→ Activity: Output the full listing exactly as written, with no pictures in it.

→ Supplied records:
————————

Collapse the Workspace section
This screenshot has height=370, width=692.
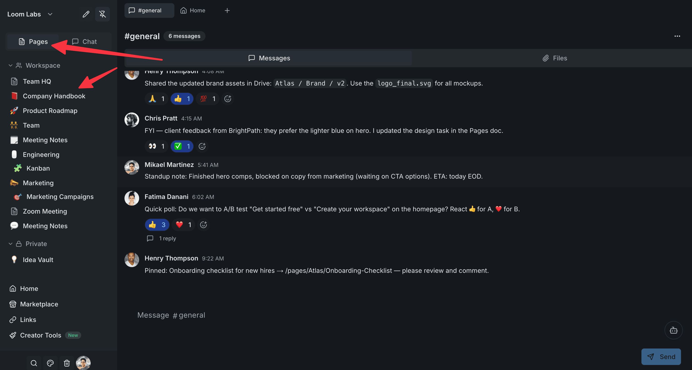click(x=10, y=65)
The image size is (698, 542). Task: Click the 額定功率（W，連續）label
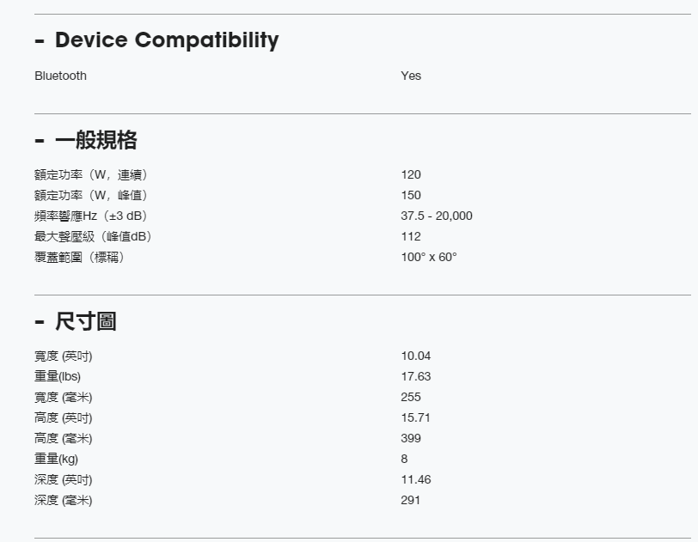[x=96, y=174]
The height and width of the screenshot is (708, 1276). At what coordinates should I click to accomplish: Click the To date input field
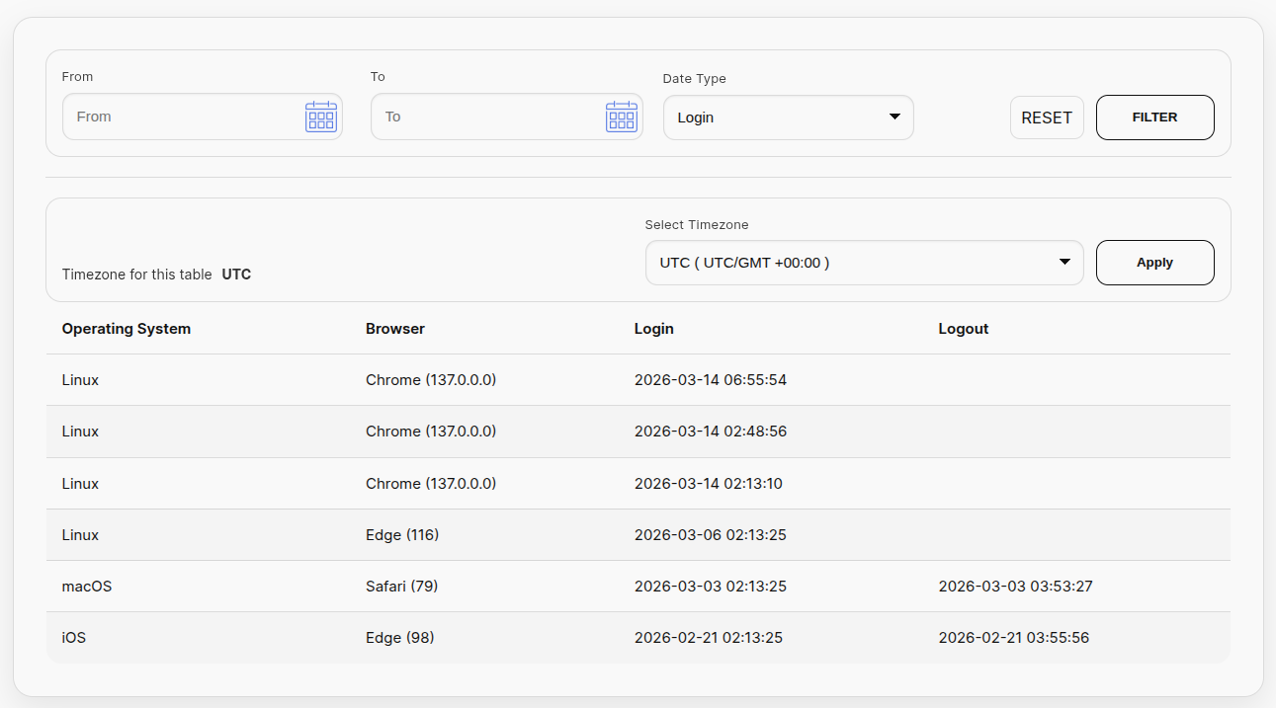click(x=484, y=117)
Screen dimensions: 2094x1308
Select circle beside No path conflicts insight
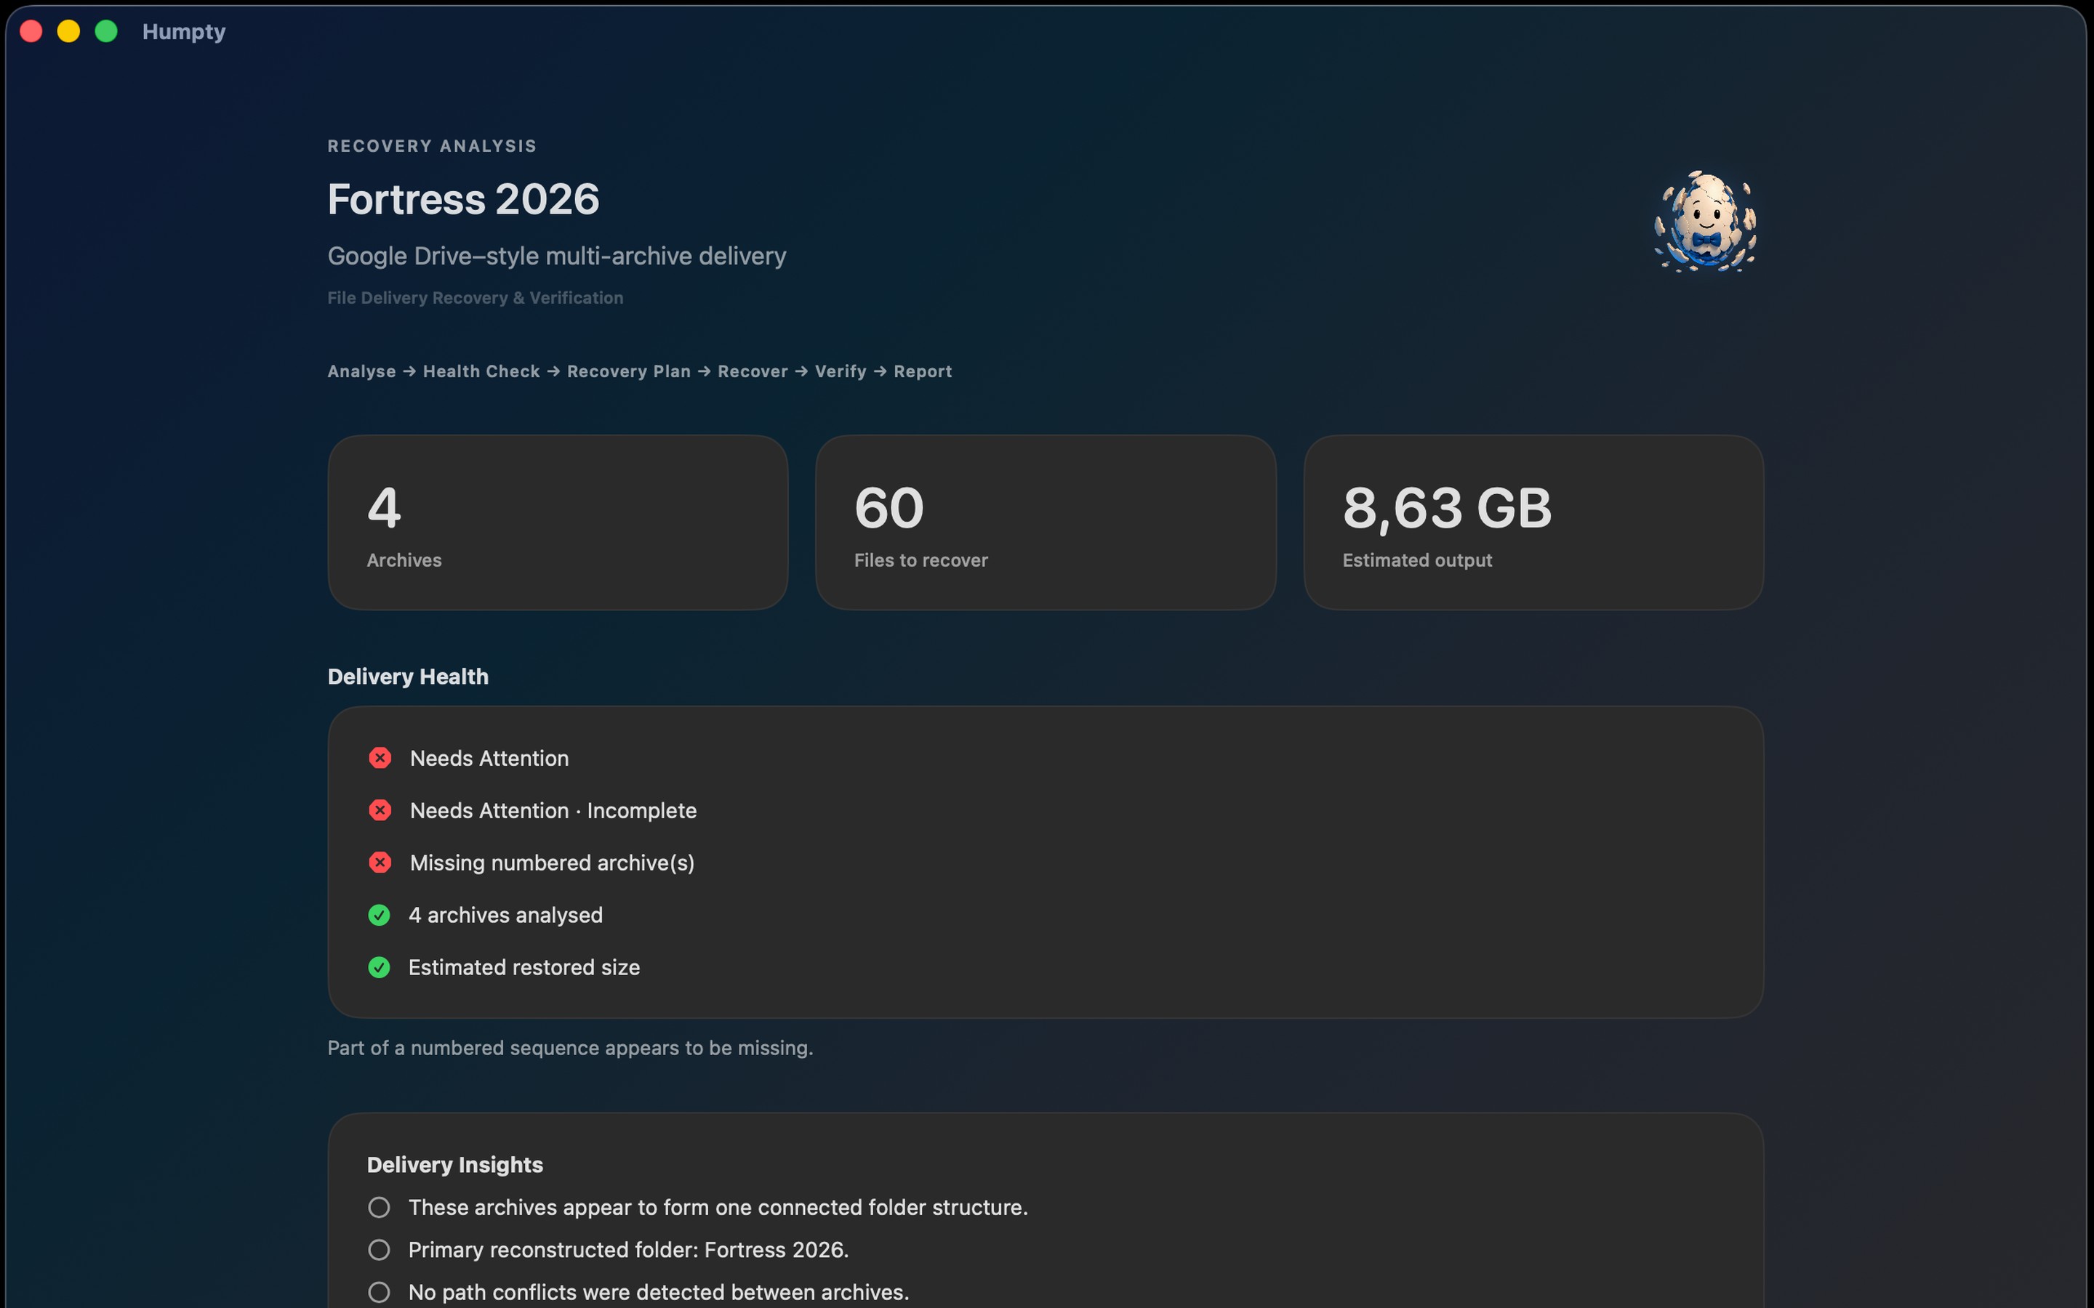pyautogui.click(x=379, y=1292)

————————

→ Result below:
Collapse the Workspace section
This screenshot has height=370, width=692.
click(x=10, y=65)
The image size is (698, 542). Task: Click the 額定功率（W，連續）label
[x=96, y=174]
The height and width of the screenshot is (708, 1276). At what coordinates should I click to accomplish: Click the To date input field
click(x=484, y=117)
Screen dimensions: 2094x1308
Select circle beside No path conflicts insight
pyautogui.click(x=379, y=1292)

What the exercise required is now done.